* **Task details**: Pull each line holding the word "will" from the data.

* **Records for this exercise**:
*** Block opens ***

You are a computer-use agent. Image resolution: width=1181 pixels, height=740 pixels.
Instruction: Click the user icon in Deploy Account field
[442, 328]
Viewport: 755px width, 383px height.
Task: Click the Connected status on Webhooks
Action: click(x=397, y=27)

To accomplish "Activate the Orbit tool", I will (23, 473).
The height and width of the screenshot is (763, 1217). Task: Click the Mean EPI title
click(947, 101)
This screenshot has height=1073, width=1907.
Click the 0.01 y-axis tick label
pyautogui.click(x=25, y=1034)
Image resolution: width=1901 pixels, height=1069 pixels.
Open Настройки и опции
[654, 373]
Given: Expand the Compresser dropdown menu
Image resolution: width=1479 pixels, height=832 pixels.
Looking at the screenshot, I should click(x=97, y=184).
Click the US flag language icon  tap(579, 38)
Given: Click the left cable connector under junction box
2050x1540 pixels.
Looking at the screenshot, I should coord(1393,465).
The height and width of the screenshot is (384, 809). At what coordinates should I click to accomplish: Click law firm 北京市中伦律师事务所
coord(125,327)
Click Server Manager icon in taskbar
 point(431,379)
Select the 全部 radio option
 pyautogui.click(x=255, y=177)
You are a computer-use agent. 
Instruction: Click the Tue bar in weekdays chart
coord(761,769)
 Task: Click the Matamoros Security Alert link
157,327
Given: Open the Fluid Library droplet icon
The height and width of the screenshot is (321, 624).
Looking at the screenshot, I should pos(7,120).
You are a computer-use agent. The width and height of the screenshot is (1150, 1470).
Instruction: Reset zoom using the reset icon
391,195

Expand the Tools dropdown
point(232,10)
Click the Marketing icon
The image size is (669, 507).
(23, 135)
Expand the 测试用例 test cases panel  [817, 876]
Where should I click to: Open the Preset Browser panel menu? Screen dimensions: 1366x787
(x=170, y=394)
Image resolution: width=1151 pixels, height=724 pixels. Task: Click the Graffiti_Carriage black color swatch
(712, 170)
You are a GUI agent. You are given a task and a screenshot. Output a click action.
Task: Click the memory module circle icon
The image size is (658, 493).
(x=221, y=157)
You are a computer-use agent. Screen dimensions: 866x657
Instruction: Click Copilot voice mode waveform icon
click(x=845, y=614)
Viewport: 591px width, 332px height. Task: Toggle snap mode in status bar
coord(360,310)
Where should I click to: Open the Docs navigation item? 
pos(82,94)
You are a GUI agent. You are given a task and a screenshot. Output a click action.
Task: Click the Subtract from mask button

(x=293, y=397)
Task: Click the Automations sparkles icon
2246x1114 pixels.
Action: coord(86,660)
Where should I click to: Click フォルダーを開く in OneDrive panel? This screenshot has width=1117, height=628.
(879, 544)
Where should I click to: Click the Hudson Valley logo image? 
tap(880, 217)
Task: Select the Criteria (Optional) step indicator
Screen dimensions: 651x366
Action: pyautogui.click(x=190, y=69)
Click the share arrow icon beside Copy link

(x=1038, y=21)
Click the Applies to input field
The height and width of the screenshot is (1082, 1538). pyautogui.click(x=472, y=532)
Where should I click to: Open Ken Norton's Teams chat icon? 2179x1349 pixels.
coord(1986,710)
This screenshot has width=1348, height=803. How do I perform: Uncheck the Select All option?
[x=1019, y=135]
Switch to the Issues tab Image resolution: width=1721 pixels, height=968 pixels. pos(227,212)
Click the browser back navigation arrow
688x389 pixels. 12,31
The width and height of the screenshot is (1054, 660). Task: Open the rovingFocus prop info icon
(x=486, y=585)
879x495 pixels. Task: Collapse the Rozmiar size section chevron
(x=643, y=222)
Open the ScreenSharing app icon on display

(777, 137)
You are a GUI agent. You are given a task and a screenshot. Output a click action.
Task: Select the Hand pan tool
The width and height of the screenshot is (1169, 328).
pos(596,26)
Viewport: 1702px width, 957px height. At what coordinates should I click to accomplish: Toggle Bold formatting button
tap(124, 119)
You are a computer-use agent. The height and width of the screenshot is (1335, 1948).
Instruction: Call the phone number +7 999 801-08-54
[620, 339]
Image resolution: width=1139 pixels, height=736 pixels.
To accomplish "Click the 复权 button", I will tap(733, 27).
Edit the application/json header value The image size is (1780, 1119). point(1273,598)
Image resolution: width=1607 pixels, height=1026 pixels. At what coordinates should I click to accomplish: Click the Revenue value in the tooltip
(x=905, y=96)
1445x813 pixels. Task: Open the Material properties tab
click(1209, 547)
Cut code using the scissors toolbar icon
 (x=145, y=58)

*** Block closes ***

* **Response to the exercise**:
To accomplish "Activate the Orbit tool", I will (23, 473).
To accomplish "Click the 复权 button", I will tap(733, 27).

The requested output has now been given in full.